AndyIbanez / andyibanez-com

Static website.
1 stars 0 forks source link

posts/tokenizing-nltokenizer/ #21

Open utterances-bot opened 3 years ago

utterances-bot commented 3 years ago

Tokenizing Natural Language into Semantic Units in iOS • Andy Ibanez

https://www.andyibanez.com/posts/tokenizing-nltokenizer/

alamodey commented 3 years ago

Thanks for this article. I just tested the code and it does accurate tokenize a string of Japanese into different words. But I am trying to do something more advanced where I tag each word as a noun, verb, etc.

I am just using the basic code example here: https://developer.apple.com/documentation/naturallanguage/identifying_parts_of_speech

But for some reason, it seems to work with English but when I input Japanese it just tags every word as OtherWord. Have you tried using the tagger and had much luck with it? Thanks.
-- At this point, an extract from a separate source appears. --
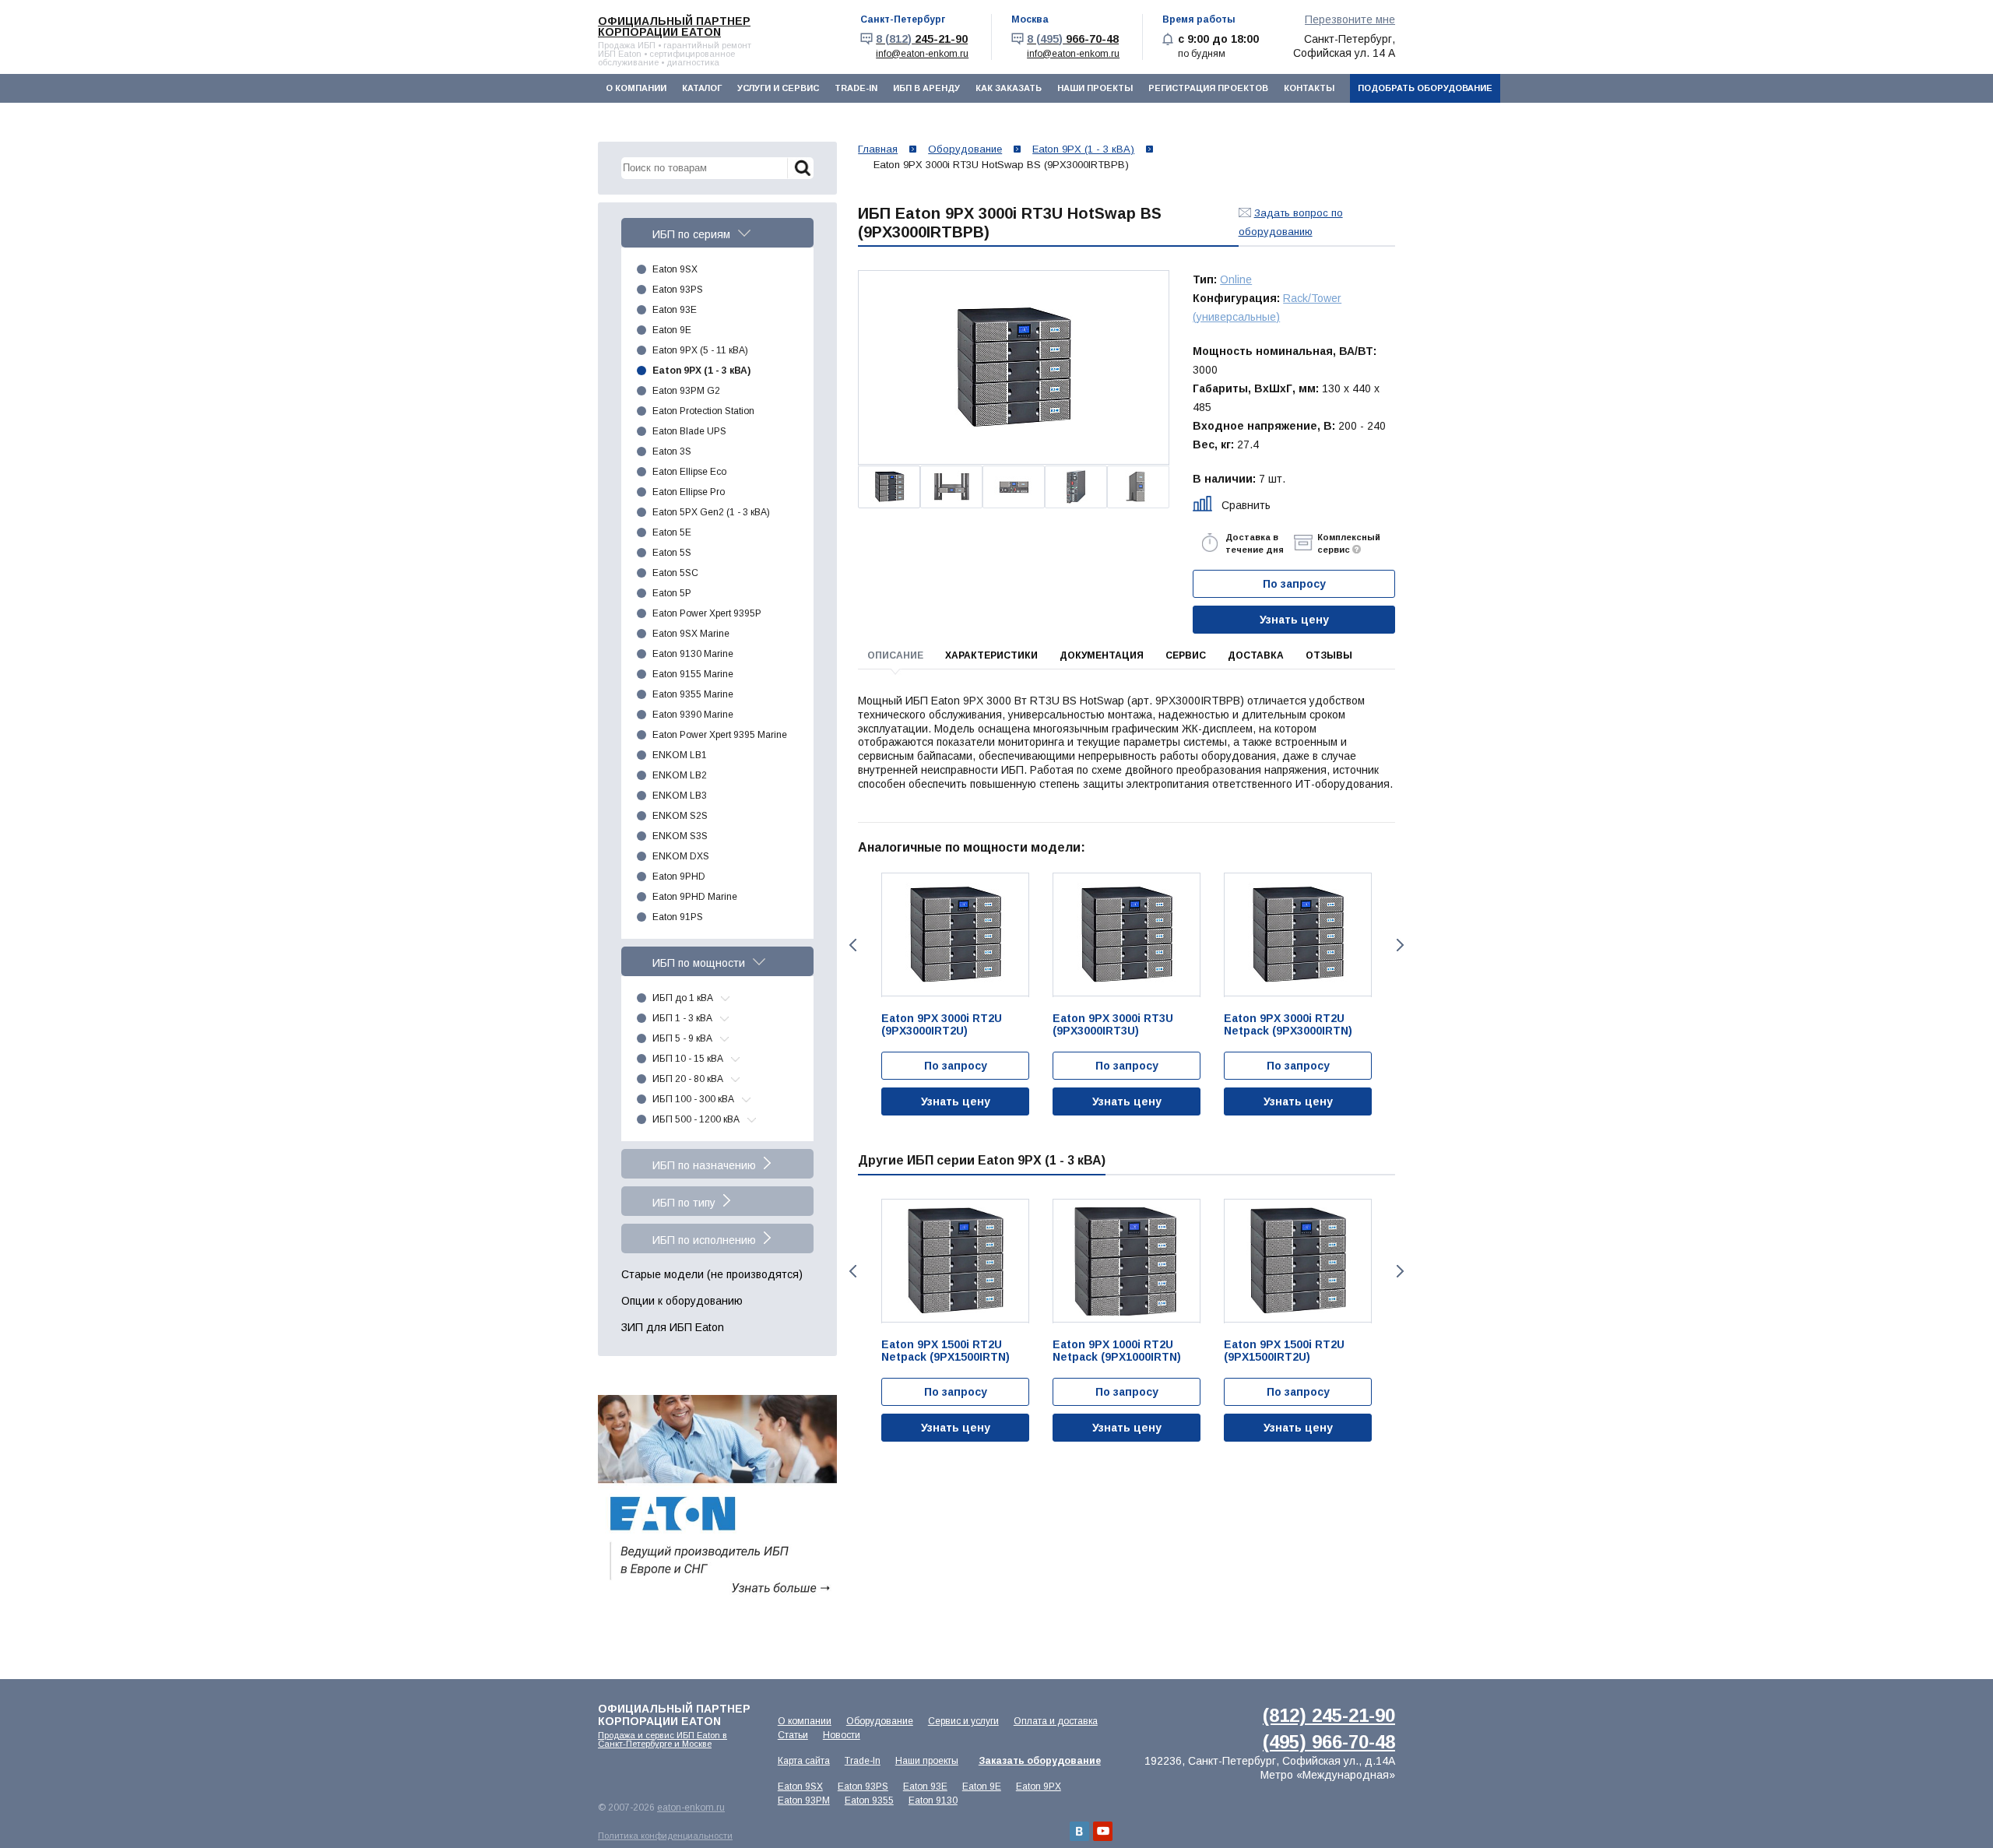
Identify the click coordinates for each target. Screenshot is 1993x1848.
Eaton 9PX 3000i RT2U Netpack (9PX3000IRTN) (1288, 1024)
AndyIbanez commented 3 years ago

@alamodey I actually have an article on NLTagger here.

Japanese is a highly contextual language, so my immediate guess is that you are handing it simple words. I don't remember much about this API, but I think you can hand it "bigger components" such as sentence to get more accurate results.

alamodey commented 3 years ago

I think it's as you have demonstrated in the article that there is support for lexical class in English, but not in Japanese.